2

The matrix management feature in Google Spreadsheets is convenient and combined with functions that handle regular expressions like REGEXMATCH and REGEXEXTRACT, among others, makes it especially useful.

I have a case in which I do not know what is due that does not give the expected result. Here's what I'm trying to do:

Spreadsheet Settings
Regional Settings: Mexico, use . (dot) as decimal separator.

Entry
A1: abcde

Formula
B1: =ArrayFormula(REGEXEXTRACT(A1,{".{1}",".{2}"}))

Expected result
B1: a
B2: ab

Obtained result
B1: a
B2:

Known workaround
=ArrayFormula(TRANSPOSE(REGEXEXTRACT(A1,{".{1}";".{2}"})))

This question also has being posted on the Spanish site -> https://es.stackoverflow.com/q/55704/65

Rubén
  • 34,714
  • 9
  • 70
  • 166
  • Related: http://stackoverflow.com/q/26137115/1595451. See the comment at the end of the [answer](http://stackoverflow.com/a/26138109/1595451) by AdamL. – Rubén Mar 16 '17 at 05:44

2 Answers2

4

Quoting Jean-Pierre Verhulst on a similar case in REGEXEXTRACT Array Mysteriously Stopped Working Today (Google Docs Help Forum):

The team is well aware of the issue and a fix should be there soon.


Coincidentally, it was published Jan 4th, 2017, the same date AdamL modified his answer to ARRAYFORMULA() does not work with SPLIT(), explaining that:

REGEXEXTRACT no longer appears to support an array for the second argument.



We can conclude that this behaviour in ArrayFormula is due to a modification in Google Sheets, allowing SPLIT in array formulas, with the consequence of REGEXEXTRACT not accepting multiple columns as input in the regex.

This is probably because REGEXEXTRACT, with multiple capture groups in the regular expression, yields an horizontal array, one cell for each group.
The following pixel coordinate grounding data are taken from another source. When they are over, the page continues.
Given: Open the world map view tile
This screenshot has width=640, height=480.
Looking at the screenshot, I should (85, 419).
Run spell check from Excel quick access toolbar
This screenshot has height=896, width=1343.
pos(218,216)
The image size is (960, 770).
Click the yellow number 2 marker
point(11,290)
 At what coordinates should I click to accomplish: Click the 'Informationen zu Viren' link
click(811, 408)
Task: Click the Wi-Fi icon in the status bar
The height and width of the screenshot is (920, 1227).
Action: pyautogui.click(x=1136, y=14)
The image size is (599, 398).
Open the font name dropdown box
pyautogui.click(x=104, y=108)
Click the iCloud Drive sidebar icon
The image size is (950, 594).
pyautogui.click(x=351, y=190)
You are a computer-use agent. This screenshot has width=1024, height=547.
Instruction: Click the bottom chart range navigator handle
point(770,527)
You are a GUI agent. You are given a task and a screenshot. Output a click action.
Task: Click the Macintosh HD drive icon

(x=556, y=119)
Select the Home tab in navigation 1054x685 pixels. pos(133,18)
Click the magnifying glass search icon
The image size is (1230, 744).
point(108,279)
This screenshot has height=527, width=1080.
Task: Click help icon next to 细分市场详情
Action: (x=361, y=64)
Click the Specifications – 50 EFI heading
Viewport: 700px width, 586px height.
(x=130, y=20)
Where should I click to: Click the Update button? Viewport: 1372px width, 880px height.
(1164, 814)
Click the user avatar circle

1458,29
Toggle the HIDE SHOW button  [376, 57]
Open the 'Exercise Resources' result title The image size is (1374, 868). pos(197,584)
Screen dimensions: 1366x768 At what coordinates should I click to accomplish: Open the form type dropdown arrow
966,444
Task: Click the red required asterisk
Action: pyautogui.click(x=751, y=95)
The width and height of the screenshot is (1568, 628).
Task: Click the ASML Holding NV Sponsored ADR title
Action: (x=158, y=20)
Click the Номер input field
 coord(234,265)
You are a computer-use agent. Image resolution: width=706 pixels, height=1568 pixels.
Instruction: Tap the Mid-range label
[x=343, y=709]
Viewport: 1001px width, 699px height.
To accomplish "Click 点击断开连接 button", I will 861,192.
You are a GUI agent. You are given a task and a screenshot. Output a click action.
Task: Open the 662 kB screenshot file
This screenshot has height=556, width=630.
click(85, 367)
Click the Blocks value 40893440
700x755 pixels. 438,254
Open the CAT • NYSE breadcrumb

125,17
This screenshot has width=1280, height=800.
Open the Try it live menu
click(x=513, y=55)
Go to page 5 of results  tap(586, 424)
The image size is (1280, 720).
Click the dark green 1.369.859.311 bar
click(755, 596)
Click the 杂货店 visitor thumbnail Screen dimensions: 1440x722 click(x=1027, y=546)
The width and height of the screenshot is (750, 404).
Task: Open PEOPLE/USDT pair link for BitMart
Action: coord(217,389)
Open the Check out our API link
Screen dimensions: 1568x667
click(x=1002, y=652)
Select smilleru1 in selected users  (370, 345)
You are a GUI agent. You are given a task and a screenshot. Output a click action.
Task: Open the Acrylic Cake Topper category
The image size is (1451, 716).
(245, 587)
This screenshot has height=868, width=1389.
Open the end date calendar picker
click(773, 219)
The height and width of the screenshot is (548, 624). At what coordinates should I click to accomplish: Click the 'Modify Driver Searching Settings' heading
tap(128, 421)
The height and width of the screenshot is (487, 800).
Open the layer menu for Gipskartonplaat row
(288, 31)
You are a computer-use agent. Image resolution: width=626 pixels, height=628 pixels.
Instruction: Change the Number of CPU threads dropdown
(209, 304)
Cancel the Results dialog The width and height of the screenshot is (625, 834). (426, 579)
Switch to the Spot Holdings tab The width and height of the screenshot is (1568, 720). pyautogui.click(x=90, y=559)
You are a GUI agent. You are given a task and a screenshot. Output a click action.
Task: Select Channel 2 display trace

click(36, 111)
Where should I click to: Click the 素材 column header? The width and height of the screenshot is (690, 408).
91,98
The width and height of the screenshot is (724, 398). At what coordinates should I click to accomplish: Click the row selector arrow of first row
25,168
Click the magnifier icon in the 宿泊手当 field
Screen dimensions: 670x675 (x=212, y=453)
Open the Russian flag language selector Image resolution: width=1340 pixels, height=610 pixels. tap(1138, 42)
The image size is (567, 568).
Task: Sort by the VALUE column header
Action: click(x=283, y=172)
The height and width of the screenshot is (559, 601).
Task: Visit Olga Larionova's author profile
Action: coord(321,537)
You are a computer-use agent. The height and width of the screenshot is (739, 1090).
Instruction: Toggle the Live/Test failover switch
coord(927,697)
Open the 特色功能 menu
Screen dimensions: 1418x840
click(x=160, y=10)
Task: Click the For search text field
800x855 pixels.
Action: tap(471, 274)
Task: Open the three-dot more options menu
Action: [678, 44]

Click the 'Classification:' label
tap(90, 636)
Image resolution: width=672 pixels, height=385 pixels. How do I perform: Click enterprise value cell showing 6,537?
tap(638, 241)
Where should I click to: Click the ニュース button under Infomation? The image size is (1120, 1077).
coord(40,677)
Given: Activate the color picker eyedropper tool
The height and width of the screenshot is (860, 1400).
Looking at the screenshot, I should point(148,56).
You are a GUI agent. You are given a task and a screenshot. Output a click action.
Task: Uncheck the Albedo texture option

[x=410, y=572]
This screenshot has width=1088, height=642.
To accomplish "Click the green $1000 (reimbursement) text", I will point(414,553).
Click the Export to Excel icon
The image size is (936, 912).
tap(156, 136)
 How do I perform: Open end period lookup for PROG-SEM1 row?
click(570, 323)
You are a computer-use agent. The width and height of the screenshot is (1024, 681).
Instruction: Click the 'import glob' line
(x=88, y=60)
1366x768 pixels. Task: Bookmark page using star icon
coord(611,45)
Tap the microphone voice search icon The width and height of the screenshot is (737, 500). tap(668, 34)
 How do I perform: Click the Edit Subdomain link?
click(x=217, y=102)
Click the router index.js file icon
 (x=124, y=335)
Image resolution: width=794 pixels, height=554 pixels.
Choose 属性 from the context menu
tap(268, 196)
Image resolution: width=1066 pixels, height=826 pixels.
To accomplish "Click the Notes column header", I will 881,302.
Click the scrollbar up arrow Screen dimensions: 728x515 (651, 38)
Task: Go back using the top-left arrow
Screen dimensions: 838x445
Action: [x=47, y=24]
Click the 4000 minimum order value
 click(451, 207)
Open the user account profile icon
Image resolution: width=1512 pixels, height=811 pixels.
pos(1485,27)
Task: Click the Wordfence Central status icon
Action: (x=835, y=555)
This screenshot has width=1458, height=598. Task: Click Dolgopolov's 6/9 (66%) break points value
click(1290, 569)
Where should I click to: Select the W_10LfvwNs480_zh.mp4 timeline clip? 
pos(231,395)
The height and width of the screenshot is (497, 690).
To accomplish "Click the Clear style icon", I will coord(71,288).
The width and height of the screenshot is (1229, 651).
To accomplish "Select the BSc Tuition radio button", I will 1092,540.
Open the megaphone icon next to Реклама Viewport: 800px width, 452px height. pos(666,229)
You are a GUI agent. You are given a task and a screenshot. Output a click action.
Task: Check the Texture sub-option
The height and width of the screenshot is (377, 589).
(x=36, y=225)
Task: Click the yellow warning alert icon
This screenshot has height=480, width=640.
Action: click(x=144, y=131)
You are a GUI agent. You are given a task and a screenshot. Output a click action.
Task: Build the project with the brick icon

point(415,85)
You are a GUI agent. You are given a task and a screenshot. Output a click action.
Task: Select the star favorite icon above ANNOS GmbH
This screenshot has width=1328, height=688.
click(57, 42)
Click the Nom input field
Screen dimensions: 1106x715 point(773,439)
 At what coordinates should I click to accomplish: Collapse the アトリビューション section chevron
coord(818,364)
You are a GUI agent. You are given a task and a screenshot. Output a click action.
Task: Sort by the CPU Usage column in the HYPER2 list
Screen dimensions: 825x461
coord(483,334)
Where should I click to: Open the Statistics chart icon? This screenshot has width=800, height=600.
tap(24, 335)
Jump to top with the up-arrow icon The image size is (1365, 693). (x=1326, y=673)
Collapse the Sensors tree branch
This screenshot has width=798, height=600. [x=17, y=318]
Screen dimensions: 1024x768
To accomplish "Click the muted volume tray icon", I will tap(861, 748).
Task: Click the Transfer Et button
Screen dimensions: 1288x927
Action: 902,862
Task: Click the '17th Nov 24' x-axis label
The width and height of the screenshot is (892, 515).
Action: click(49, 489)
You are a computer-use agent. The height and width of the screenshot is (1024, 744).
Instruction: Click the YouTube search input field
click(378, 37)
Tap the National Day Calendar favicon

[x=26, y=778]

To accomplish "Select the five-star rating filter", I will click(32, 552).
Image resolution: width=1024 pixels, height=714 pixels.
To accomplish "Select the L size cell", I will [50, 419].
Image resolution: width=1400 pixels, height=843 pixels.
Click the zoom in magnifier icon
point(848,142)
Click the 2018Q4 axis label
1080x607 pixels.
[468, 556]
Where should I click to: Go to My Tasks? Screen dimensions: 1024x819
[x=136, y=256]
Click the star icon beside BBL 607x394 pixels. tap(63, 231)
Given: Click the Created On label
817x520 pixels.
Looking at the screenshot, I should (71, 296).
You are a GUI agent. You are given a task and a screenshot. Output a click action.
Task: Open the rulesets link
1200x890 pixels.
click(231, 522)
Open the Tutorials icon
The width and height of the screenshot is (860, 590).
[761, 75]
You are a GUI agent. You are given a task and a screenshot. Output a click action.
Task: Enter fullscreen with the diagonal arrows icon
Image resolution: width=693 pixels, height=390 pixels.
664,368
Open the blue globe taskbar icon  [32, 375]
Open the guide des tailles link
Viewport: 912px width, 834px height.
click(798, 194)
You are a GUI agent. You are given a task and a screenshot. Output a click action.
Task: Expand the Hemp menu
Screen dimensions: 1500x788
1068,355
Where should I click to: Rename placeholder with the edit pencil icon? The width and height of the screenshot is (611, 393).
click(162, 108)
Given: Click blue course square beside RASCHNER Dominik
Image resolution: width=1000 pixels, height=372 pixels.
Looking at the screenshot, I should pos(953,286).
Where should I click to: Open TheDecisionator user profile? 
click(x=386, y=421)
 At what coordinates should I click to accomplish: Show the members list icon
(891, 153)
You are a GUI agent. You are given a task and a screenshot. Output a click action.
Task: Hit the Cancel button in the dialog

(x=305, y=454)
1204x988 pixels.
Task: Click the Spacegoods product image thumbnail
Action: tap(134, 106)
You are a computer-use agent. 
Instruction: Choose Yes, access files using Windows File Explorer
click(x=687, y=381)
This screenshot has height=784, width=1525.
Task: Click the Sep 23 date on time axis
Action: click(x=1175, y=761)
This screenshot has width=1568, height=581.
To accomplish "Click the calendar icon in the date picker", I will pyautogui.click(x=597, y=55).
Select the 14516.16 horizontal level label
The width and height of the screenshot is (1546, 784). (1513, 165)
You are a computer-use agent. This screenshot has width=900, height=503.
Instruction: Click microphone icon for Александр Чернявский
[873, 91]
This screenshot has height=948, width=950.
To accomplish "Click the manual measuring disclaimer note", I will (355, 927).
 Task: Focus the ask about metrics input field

Having an array as argument, the behaviour may be undefined, but that is plain argumentative on my side.

Community
  • 1
  • 1
Mariano
  • 6,423
  • 4
  • 31
  • 47
  • 1
    Translated from my answer to [¿A qué se debe que REGEXEXTRACT devuelve un único valor cuando se espera que devuelva una matriz de 1 renglón y varias columnas?](http://es.stackoverflow.com/a/56089/127) – Mariano Mar 17 '17 at 17:16
3

The reason your not seeing expected results in your particular formula, is the order in which you are using arrayformula and regexextract - you need to either modify your regex syntax to extract 2 groups, or you need to make an array to separate each regex extract function.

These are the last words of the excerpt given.